PERR 2 has the same basic objective as the First Edition of providing the theory and practical knowledge needed to plan ethically responsible research. However, it has broadened this objective in myriad ways, including the following. It:
· Explains the sensible origins of ethical requirements that have become senseless rules in some research contexts;
· Explores conflicts of interest between research and institutional objectives;
· Examines the sources of ethical research behavior beyond mere adherence to regulations;
· Bases its recommendations on evidence-based ethical problem solving;
· Introduces ethical theory and shows how theories of normative ethics relate to major national guidelines governing human research;
· Examines the special problems that arise when ethical requirements based on the medical model of human research are applied to field research and qualitative research;
· Examines the proper role of methodologies in addressing research problems and related ethical problems;
· Explores ethical and regulatory issues in greater depth in relation to specific research methods;
· Examines many of the emerging issues that were not discussed in 1992, e.g., conflict of interest, internet research, generic research, data sharing, experimental economics, and many others;
· Presents multiple viewpoints on controversial issues (i.e. Milgram's Obedience Studies, Zimbardo's Stanford Prison Experiment, Humphreys' Tearoom Trade);
· Makes extensive use of internet resources;
· Provides major guidance to IRBs and investigators so that they can indeed plan ethically responsible research instead of resorting to one-size-fits-all rules that may be highly ineffective in some contexts and cultures.
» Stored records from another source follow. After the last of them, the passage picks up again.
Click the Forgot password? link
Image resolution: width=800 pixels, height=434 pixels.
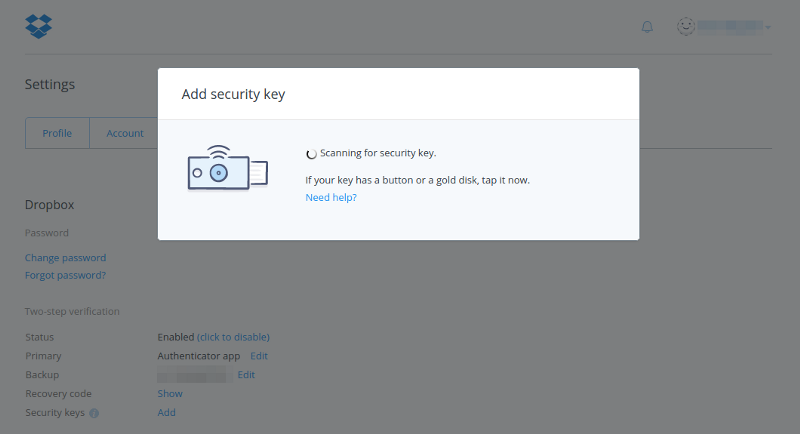pyautogui.click(x=65, y=275)
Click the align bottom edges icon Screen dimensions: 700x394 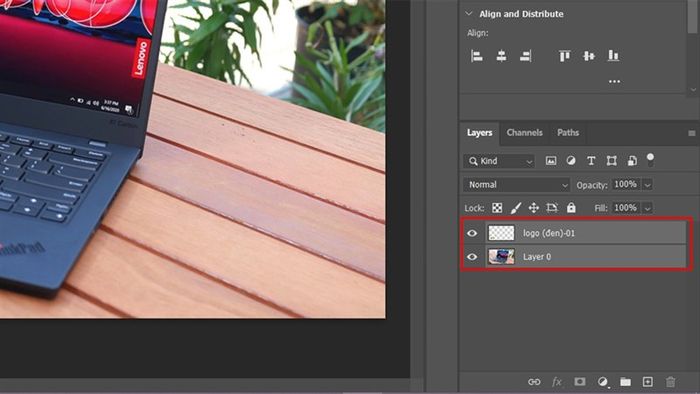pos(613,56)
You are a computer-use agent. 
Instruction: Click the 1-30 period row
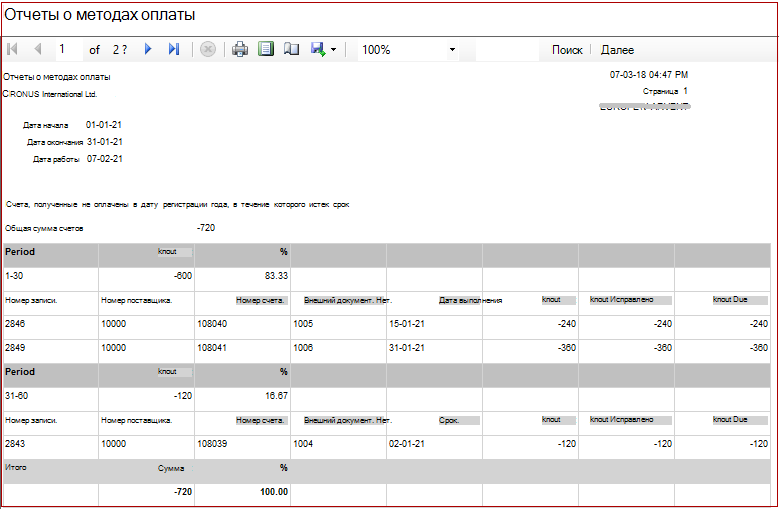387,276
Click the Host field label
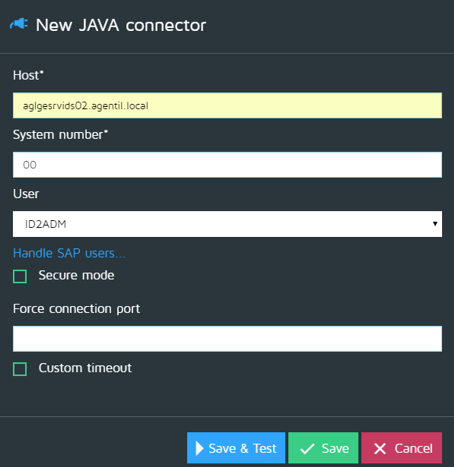454x467 pixels. tap(28, 75)
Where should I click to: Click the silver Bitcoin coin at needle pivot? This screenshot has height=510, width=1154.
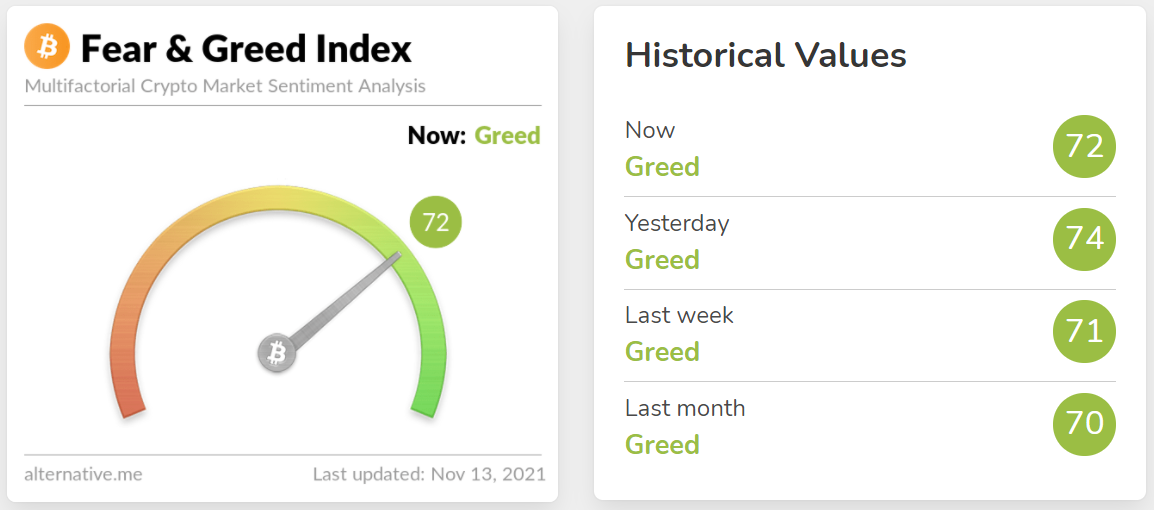click(x=277, y=354)
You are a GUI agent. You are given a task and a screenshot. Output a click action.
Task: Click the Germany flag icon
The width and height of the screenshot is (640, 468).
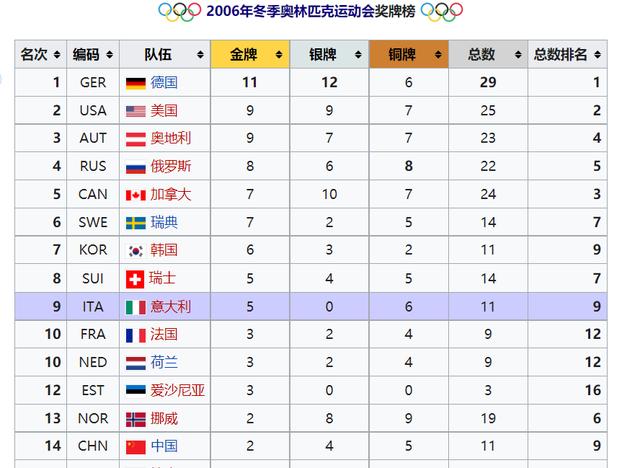(136, 83)
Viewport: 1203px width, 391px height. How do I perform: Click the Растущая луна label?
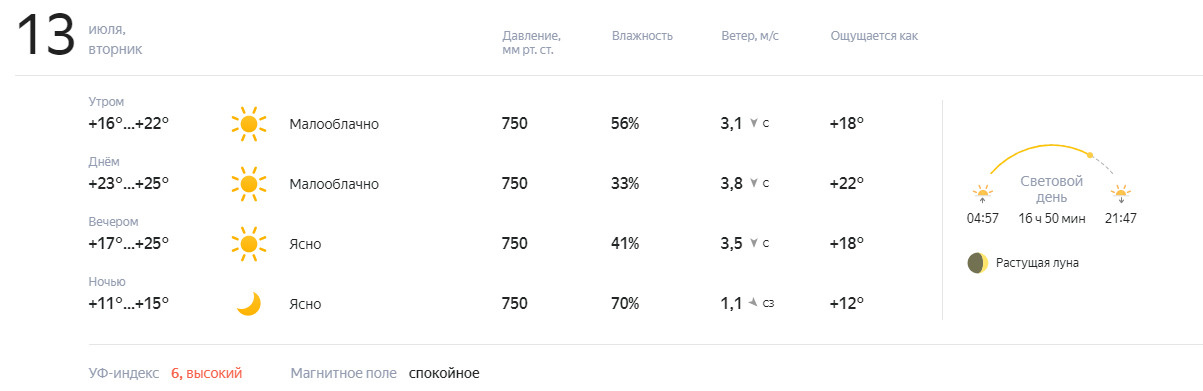tap(1037, 263)

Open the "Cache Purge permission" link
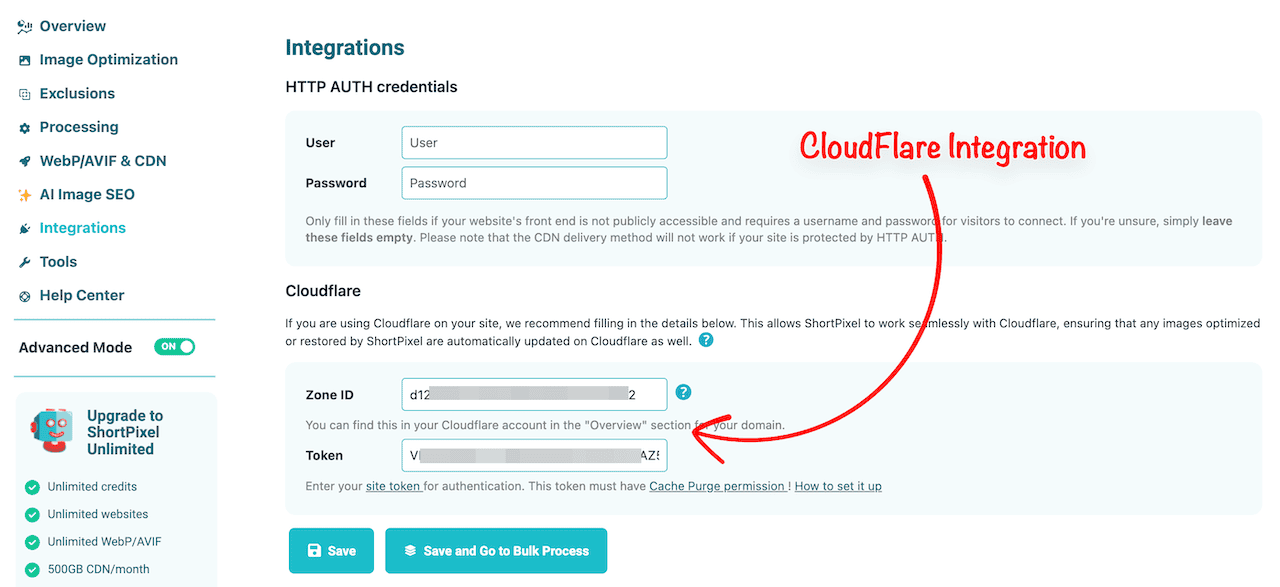[x=718, y=485]
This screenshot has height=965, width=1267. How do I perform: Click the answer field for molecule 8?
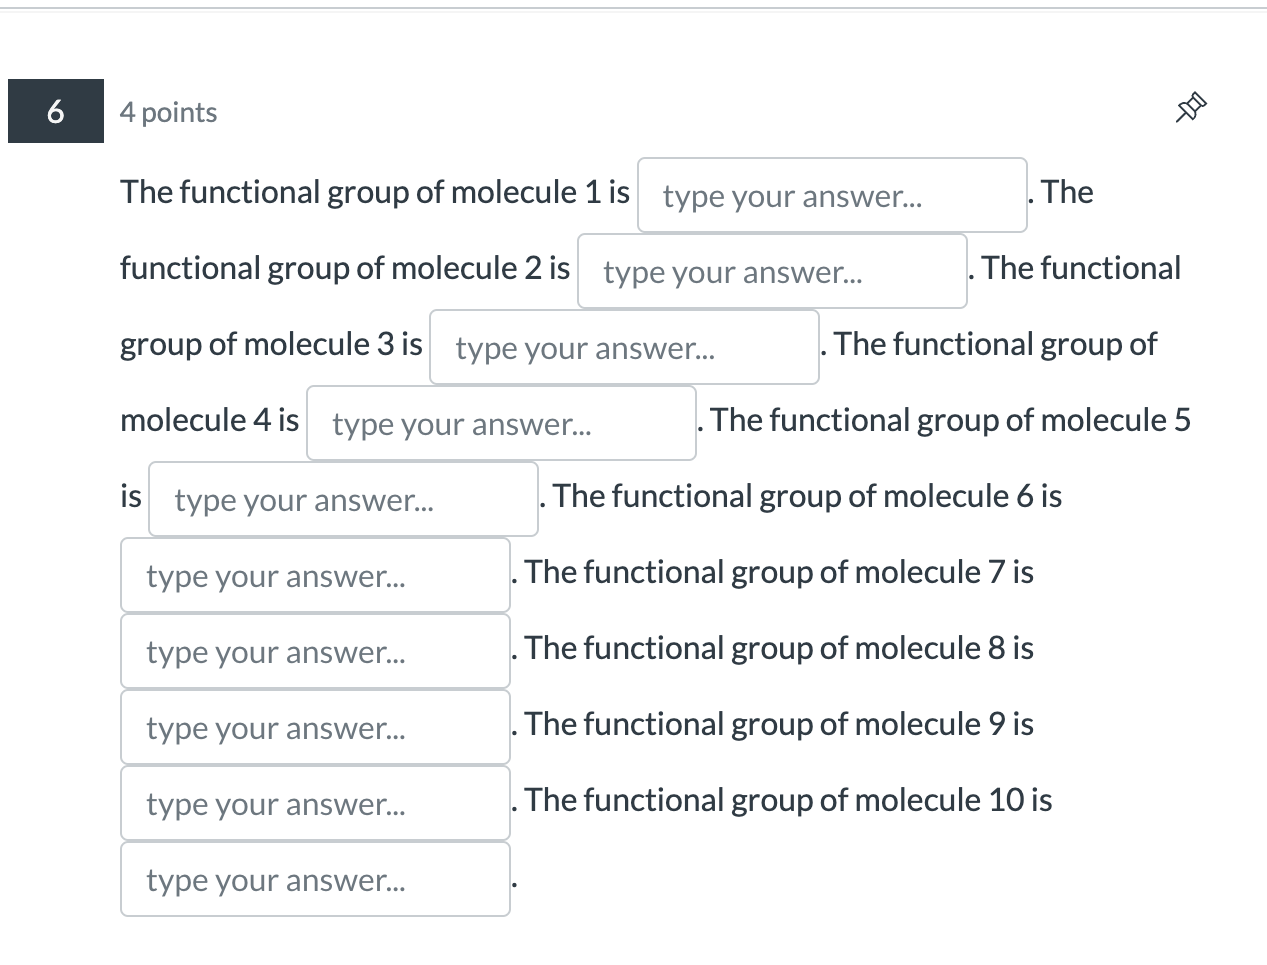[315, 727]
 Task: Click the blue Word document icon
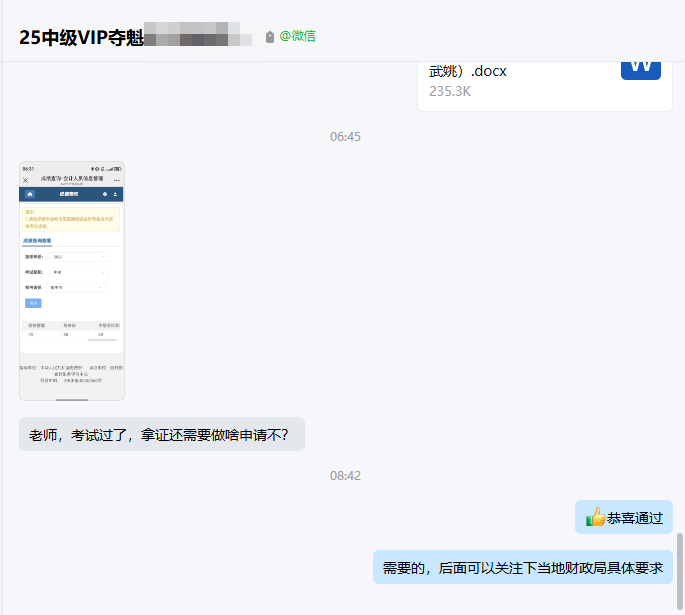tap(640, 68)
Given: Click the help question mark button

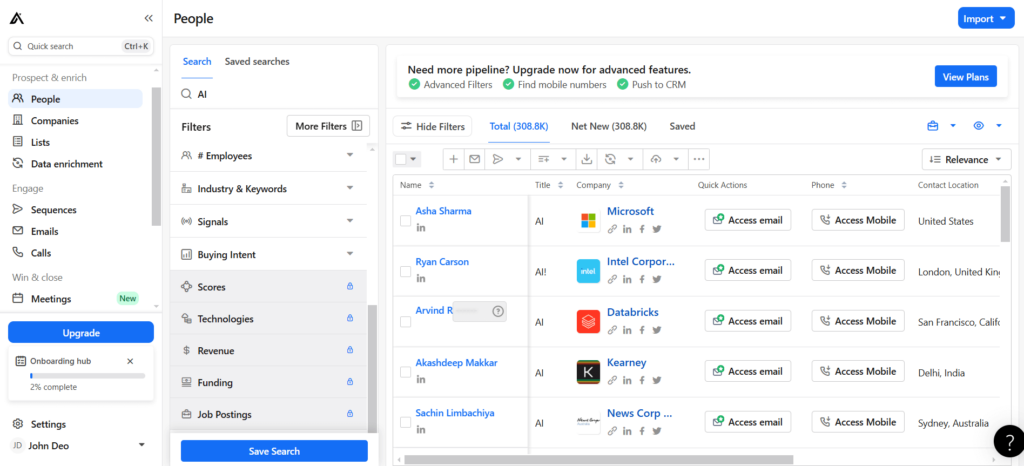Looking at the screenshot, I should [x=1005, y=441].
It is about planning for the unexpected before, during and after the research is conducted, and understanding the inherent uncertainty that surrounds any such plans.
· Seeks to spell out the responsibilities equally for researchers, IRBs, and the various institutions including research institutions, relevant scientific and professional societies, and seek to promote the establishment of a more collegial, trusting relationship among these various stakeholders.
A major theme in the book is problems that arise after review by an IRB.